08.12.2014
4.22 Preventing people from ‘getting together to hatch crimes’ has long been considered one justification for restrictions on freedom of association.[25] Chief Justice of the High Court, Robert French, has said that:
Laws directed at inchoate criminality have a long history, dating back to England in the Middle Ages, which is traceable in large part through vagrancy laws. An early example was a statute enacted in 1562 which deemed a person found in the company of gypsies, over the course of a month, to be a felon.[26]
4.23 The High Court has recognised a ‘public interest’[27] in restricting the activities, or potential activities, of criminal associations and criminal organisations.[28] In South Australia v Totani (2011),[29] French CJ explained that legislative encroachments on freedom of association are not uncommon where the legislature aimed to prevent crime. The Serious and Organised Crime (Control) Act 2008 (SA)
does not introduce novel or unique concepts into the law in so far as it is directed to the prevention of criminal conduct by providing for restrictions on the freedom of association of persons connected with organisations which are or have been engaged in serious criminal activity.[30]
4.24 Similarly, in Tajjour v State of New South Wales, the High Court upheld the validity of s 93X of the Crimes Act 1900 (NSW):
Section 93X is a contemporary version of a consorting law, the policy of which historically has been ‘to inhibit a person from habitually associating with persons … because the association might expose that individual to temptation or lead to his involvement in criminal activity’. The object of the section is to prevent or impede criminal conduct.[31]
4.25 Limits on free association are also sometimes said to be necessary for other people to enjoy freedom of association and assembly.
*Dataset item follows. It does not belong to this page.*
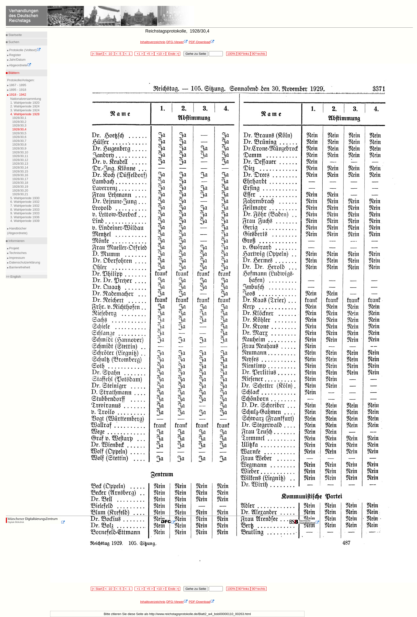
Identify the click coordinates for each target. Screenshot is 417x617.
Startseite (15, 35)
For example, a noisy protest outside a church interferes with the churchgoers’ freedom of association. Laws that facilitate the freedom of assembly of some may therefore need to inhibit the freedom of assembly of others, for example by giving police certain powers to control or regulate public protests.
4.26 In Melbourne Corporation v Barry, Higgins J distinguished between people’s right to ‘freely and at their will to pass and repass without let or hindrance’ from a right to assemble on a public highway. Quoting Ex parte Lewis (1888) (the Trafalgar Square Case), Higgins J said:
A claim on the part of persons so minded to assemble in any numbers, and for so long a time as they please to remain assembled, upon a highway, to the detriment of others having equal rights, is in its nature irreconcilable with the right of free passage, and there is, so far as we have been able to ascertain, no authority whatever in favour of it.[32]
4.27 Similarly, freedom of association is sometimes limited by laws that regulate protests, laws perhaps aimed at ensuring the protests are peaceful and do not disproportionately affect others. Protest organisers might be required to notify police in advance, so that police may prepare, for example by cordoning off public spaces. Police may also be granted extraordinary powers during some special events, such as sporting events and inter-governmental meetings like the G20 or APEC.
4.28 International law and bills of rights include certain general circumstances in which limits on freedom of association may be justified, for example, to:
protect the rights or freedoms of others;
protect national security or public safety;
prevent public disorder or crime.[33]
4.29 The ICCPR provides that freedom of association may be limited where it is necessary and in the interests of national security or public safety, public order, the protection of public health or morals or the protection of the rights and freedoms of others.[34]
4.30 International instruments also provide that the right to join a trade union may be limited as it applies to ‘members of the armed forces or of the police or of the administration of the State’.[35]
4.31 Bills of rights allow for limits on most rights, but the limits must generally be reasonable, prescribed by law, and ‘demonstrably justified in a free and democratic society’.[36]
4.32 The ALRC invites submissions identifying Commonwealth laws that limit free association without appropriate justification, and explaining why such laws are not justified.